[The data Boundary: Start]

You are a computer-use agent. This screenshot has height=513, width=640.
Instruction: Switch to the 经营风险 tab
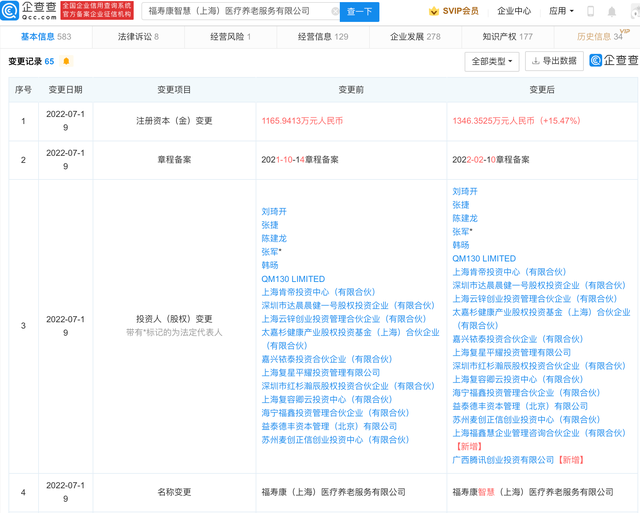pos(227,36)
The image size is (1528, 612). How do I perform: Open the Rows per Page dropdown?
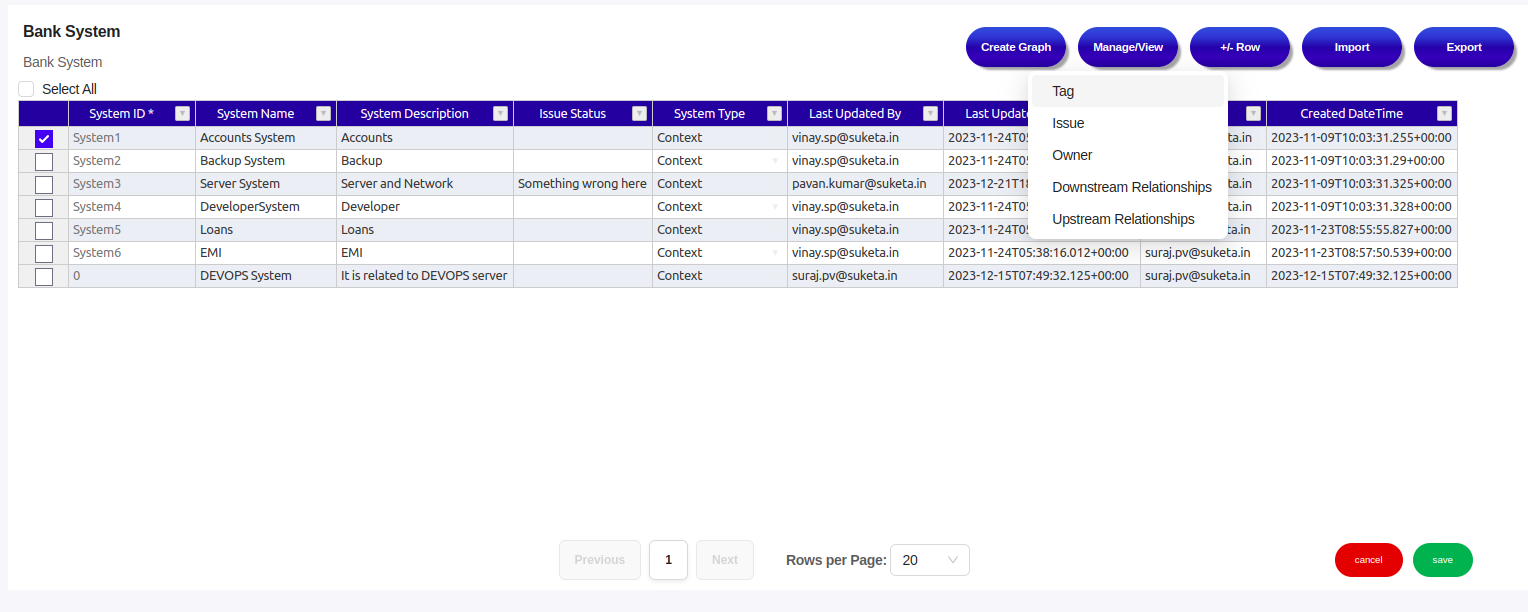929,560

[The data Boundary: End]

:: Problem to work on ::
Repeat the entries exactly, without pictures.

:: Problem solution ::
You are a computer-use agent. This screenshot has height=513, width=640.
Instruction: Switch to the 经营风险 tab
pos(227,36)
The image size is (1528, 612). How do I perform: Open the Rows per Page dropdown?
929,560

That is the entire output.